**Extrait:**
○ ○ ○ ○ ○ ○ ○

Toutes les affaires qui regardent le gouvernement civil et militaire se traitent dans des cours ou des tribunaux établis pour cet usage, dont chacun, a son objet particulier, afin que la diligence y soit toujours égale à l’exactitude. Ces tribunaux sont subordonnés l’un à l’autre, comme les magistrats qui y président. Les tribunaux des villes dépendent des cours provinciales, et les cours provinciales dépendent des cours suprêmes ou des tribunaux généraux de l’empire, qui sont fixés à Pékin, et devant lesquels ressortissent toutes les grandes affaires pour l’examen et pour la décision.

○ ○ ○ ○ ○ ○ ○

**Données fournies:**
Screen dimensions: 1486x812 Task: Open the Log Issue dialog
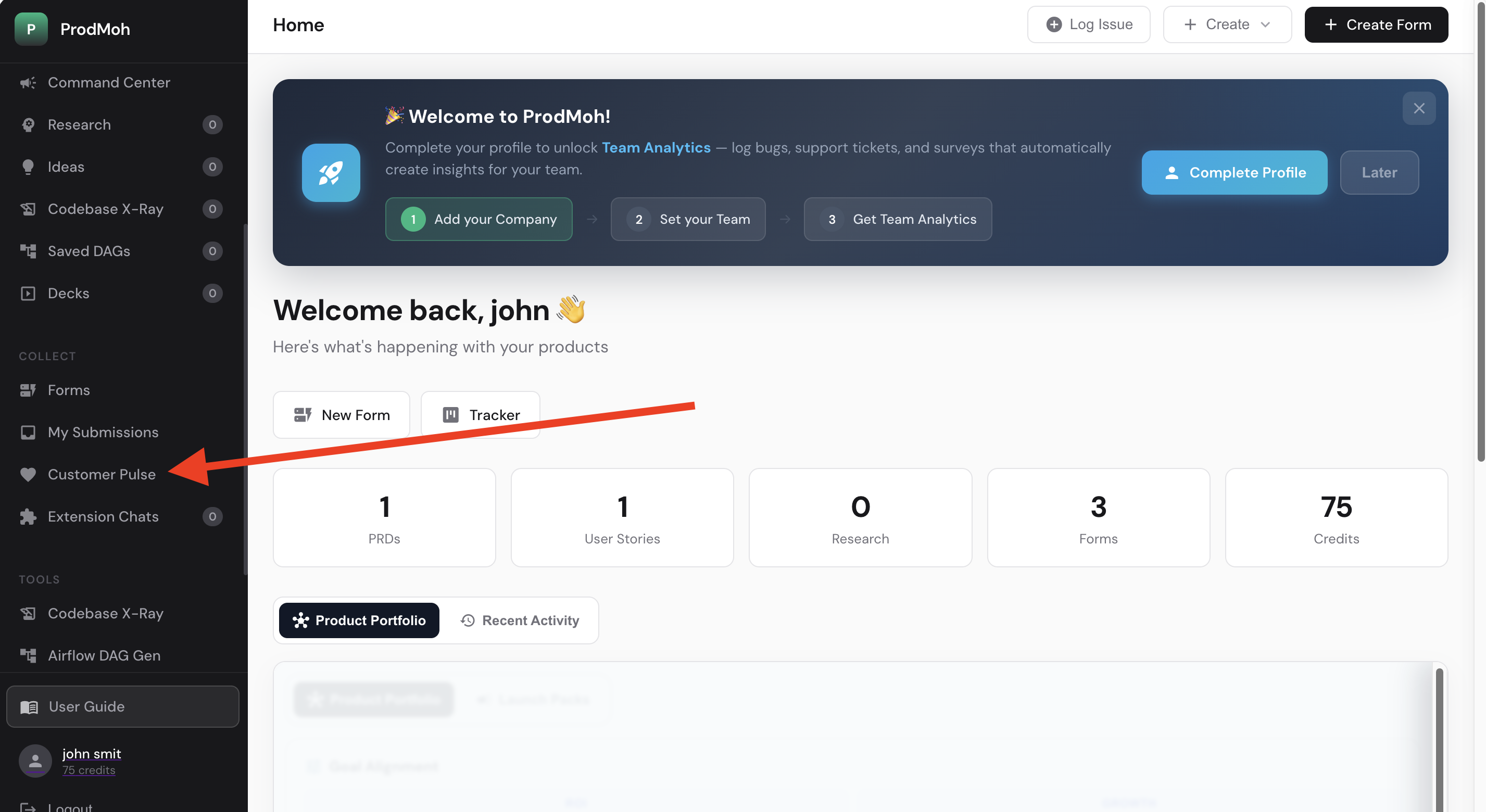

○ ○ ○ ○ ○ ○ ○

**Travail demandé:**
1. Selon l'extrait, dans quelle ville siègent les tribunaux généraux de l'empire ?
2. Recopiez fidèlement le passage de l'extrait qui commence par « Toutes les affaires » et se termine par « pour la décision. ».

**Réponses aux exercices:**
1. À Pékin.

2.
Toutes les affaires qui regardent le gouvernement civil et militaire se traitent dans des cours ou des tribunaux établis pour cet usage, dont chacun, a son objet particulier, afin que la diligence y soit toujours égale à l’exactitude. Ces tribunaux sont subordonnés l’un à l’autre, comme les magistrats qui y président. Les tribunaux des villes dépendent des cours provinciales, et les cours provinciales dépendent des cours suprêmes ou des tribunaux généraux de l’empire, qui sont fixés à Pékin, et devant lesquels ressortissent toutes les grandes affaires pour l’examen et pour la décision.